ADVANCED OXIDATION PROCESS FOR TREATMENT OF AQUEOUS SOLUTION CONTAINING POLYCYCLIC AROMATIC HYDROCARBONS (PAHS)

Polycyclic Aromatic Hydrocarbons (PAHs) is a type of persistent organic pollutant that categorized by United States Environmental Protection Agency (USEPA) as toxic, carcinogenic and mutagenic. The presence of PAHs in aquatic environment poses harmful effect to the aquatic life as well as the human beings due to the bioaccumulation in the food chain that can lead to cancer and birth defect. The advanced oxidation process- UV/H2O2 system had been adopted and carried out for the treatment of PAHs in the aqueous solution by many researchers.

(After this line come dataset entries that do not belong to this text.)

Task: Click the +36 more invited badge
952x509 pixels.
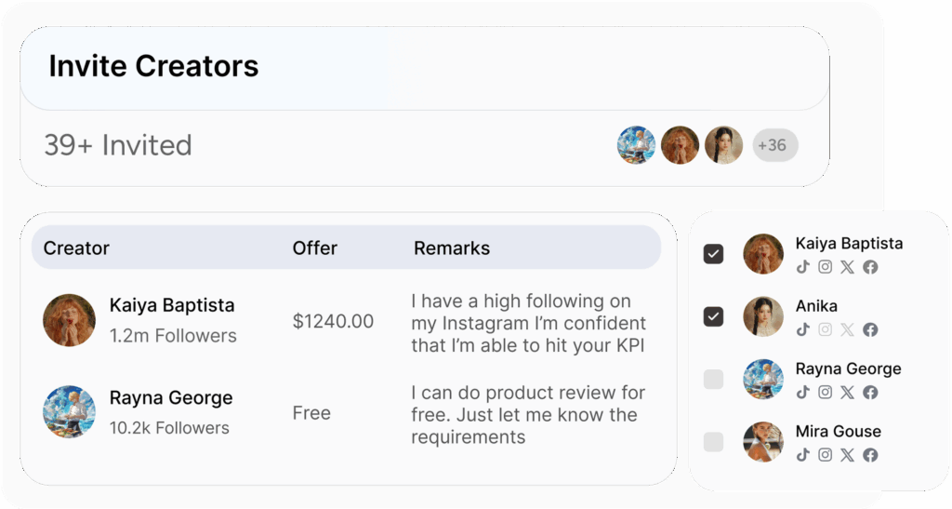Action: coord(775,145)
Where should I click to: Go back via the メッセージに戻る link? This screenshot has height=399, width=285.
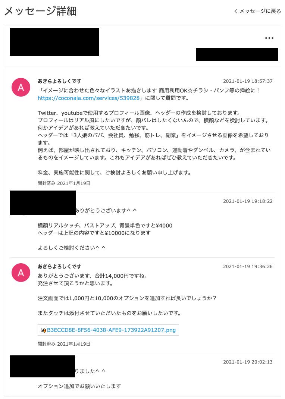coord(260,11)
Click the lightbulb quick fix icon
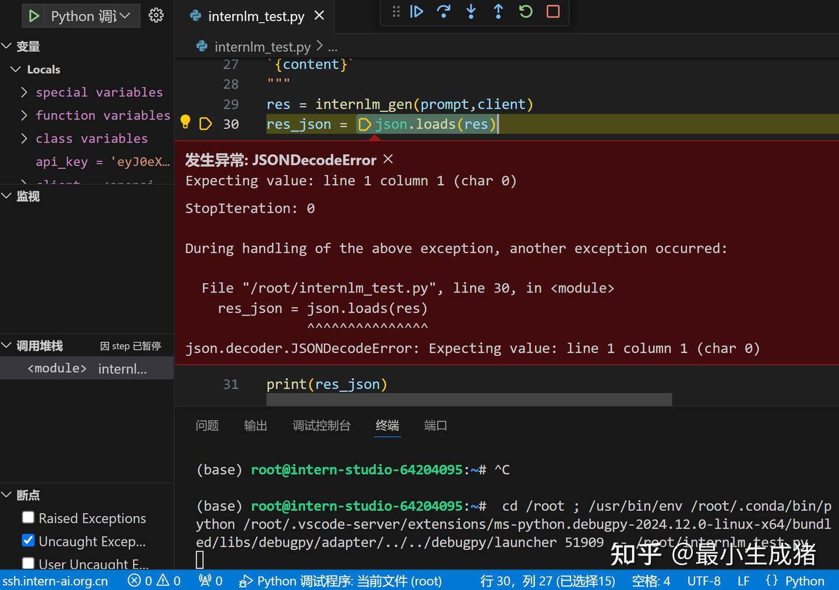The image size is (839, 590). click(x=185, y=122)
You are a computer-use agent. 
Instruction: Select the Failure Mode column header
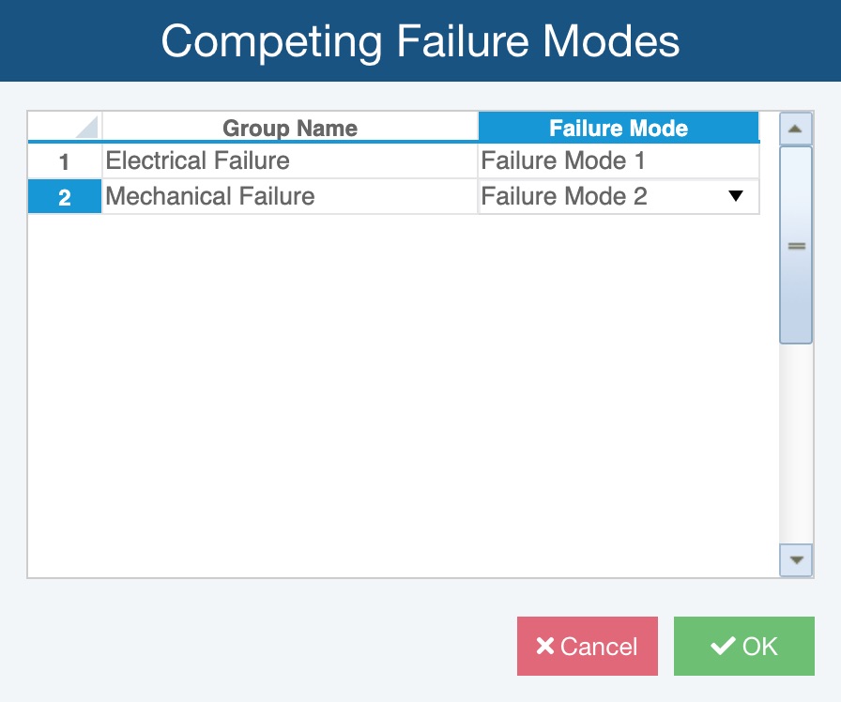pos(618,129)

However, the optimization of the process for treatment PAHs had not yet been reported. In this study, the performance of the process was assessed by carrying out preliminary experiments and optimized by response surface methodology (RSM). The synthetic water sample was prepared by diluting the 16 PAHs standard solution mix in deionized water. The preliminary experiments were carried out to determine the range of the operational variables- H2O2 concentration, pH and reaction time. The maximum COD removal achieved in preliminary experiment was 71.5% under the operating condition of 1mM H2O2 concentration, pH of 3.5 and 90 minutes reaction time. The Design Expert Software was utilized for the optimization of the UV/H2O2 system by RSM based on five-level central composite design (CCD). The ranges for RSM were 1-3 mM for H2O2 concentration, 2-5 for pH and 30-90 minutes for reaction time. The quadratic equation fitted the model well and was found to be significant and adequate by ANOVA analysis and diagnostics plots. The optimum operating condition which achieved COD removal efficiency of 79.78% were H2O2 concentration of 1mM, pH of 3.5 and reaction time of 90 minutes. The experimental data and model prediction agreed well with error less than 3%. The PAHs removal efficiency was 84.28%. The study revealed that the UV/H2O2 process is effective for treatment of PAHs in aqueous solution and the process can be optimized by RSM.